(Beginning of RECORDS FOR THE EXERCISE)
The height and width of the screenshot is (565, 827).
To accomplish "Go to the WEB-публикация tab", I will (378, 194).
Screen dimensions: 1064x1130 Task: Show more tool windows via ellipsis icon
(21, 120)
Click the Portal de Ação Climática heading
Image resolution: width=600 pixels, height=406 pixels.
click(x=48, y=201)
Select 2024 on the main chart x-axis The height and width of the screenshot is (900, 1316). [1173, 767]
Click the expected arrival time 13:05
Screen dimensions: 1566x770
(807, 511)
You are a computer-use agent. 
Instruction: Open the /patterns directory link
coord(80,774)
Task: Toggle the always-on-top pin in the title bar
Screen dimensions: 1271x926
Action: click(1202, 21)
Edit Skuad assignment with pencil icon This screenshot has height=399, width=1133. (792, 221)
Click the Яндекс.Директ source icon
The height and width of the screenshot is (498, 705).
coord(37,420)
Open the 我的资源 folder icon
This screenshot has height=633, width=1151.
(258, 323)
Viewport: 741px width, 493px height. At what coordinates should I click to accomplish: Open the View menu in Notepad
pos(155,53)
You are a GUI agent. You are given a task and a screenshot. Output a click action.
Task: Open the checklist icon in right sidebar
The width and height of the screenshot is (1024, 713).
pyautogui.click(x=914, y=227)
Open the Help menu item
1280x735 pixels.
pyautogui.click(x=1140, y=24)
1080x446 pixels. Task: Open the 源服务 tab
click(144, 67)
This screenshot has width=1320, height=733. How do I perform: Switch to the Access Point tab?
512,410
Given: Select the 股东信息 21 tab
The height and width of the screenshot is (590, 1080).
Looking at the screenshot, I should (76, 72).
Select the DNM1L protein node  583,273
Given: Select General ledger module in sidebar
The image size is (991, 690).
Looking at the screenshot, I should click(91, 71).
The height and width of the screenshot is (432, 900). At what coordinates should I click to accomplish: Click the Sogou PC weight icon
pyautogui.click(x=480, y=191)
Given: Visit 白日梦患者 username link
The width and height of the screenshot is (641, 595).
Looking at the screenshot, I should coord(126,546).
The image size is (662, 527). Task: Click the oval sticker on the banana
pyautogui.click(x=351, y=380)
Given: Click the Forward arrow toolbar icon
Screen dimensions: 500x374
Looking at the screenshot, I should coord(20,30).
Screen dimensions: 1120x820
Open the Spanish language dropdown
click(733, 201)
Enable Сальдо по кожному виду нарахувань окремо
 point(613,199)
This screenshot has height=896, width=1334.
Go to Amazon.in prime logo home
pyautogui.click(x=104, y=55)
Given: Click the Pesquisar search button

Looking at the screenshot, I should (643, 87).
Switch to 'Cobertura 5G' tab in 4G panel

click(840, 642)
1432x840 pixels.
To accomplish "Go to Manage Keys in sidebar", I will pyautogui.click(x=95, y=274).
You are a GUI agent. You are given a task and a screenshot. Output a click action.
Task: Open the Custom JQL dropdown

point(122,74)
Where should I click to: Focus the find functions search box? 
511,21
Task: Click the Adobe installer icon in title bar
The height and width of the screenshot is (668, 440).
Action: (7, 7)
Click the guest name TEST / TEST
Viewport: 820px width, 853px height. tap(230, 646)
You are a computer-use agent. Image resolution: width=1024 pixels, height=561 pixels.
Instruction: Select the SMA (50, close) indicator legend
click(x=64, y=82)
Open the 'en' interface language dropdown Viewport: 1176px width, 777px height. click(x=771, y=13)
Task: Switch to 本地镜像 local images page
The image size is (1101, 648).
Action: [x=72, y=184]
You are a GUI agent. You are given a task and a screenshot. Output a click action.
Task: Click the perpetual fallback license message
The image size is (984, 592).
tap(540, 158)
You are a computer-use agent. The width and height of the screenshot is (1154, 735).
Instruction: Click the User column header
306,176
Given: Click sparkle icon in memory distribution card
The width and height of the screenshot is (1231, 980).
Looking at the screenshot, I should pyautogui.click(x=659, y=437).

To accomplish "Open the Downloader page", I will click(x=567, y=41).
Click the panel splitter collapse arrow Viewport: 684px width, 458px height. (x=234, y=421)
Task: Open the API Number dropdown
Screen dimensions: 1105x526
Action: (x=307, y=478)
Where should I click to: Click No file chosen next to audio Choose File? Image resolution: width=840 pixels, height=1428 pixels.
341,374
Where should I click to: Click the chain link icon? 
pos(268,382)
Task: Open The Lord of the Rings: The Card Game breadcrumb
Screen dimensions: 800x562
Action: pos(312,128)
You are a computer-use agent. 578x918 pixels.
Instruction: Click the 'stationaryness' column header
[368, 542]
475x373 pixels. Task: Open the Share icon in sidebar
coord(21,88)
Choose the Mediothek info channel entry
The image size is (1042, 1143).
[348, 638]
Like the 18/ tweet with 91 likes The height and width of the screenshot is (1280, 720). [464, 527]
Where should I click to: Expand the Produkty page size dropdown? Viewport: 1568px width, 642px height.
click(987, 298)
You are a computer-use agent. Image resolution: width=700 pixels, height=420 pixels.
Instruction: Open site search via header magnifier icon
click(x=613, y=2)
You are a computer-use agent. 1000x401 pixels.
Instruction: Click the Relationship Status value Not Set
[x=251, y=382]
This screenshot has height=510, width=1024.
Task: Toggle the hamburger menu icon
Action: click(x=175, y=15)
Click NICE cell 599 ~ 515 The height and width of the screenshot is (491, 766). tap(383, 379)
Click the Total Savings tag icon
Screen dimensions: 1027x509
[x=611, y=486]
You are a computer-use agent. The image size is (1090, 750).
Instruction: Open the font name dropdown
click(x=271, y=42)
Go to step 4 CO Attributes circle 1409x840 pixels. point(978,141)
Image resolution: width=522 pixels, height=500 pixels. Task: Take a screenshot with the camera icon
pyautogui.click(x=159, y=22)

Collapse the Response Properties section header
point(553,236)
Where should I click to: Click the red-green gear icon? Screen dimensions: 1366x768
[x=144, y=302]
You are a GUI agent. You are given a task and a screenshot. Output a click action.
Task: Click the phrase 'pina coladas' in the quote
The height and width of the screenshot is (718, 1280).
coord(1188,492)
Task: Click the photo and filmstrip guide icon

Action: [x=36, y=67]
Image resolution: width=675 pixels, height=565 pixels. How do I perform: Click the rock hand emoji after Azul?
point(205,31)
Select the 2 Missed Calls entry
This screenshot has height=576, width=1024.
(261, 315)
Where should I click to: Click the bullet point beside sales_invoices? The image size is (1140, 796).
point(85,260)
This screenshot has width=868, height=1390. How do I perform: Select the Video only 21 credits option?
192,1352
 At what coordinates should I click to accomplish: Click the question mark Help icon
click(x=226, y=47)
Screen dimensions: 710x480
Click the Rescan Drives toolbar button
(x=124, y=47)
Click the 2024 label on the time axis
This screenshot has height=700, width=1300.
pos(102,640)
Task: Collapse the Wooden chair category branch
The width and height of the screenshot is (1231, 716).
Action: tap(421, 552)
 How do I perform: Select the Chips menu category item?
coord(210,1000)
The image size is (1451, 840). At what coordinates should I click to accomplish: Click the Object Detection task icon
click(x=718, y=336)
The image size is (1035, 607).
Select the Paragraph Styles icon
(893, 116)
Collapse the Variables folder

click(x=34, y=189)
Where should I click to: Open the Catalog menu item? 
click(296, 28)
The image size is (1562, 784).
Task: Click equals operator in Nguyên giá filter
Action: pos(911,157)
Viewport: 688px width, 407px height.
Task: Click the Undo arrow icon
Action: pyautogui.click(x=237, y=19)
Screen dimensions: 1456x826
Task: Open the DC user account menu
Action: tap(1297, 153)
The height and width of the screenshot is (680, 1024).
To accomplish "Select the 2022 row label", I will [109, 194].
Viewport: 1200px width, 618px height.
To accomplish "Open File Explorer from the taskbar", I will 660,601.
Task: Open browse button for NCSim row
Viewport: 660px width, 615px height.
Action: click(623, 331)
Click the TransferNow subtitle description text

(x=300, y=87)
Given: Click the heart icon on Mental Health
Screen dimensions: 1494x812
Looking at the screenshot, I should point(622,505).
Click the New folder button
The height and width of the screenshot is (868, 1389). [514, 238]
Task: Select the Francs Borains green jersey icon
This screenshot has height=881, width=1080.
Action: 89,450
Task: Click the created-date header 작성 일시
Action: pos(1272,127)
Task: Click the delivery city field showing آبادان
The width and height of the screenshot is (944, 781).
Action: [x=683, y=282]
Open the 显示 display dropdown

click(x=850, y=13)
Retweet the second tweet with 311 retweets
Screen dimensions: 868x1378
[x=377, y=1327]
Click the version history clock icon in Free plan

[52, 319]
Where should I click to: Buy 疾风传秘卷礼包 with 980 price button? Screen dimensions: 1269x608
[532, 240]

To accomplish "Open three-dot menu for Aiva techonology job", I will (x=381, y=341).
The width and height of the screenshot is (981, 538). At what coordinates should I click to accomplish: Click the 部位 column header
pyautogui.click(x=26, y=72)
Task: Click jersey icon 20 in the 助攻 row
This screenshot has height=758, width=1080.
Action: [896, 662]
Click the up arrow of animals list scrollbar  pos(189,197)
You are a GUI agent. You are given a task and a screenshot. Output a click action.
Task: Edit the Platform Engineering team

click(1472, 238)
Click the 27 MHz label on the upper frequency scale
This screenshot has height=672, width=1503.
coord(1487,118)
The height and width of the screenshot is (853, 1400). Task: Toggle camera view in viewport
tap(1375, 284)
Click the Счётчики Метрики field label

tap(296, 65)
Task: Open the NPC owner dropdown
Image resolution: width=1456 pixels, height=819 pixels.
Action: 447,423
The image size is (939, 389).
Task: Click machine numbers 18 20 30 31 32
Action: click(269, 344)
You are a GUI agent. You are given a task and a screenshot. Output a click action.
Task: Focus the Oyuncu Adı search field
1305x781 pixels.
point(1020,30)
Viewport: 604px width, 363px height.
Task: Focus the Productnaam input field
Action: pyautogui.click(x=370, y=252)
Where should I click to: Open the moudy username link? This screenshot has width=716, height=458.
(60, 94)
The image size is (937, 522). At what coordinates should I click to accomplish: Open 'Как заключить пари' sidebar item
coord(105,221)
(End of RECORDS FOR THE EXERCISE)
From the data above, report how many lines include the string "computer". The number alone will do.

7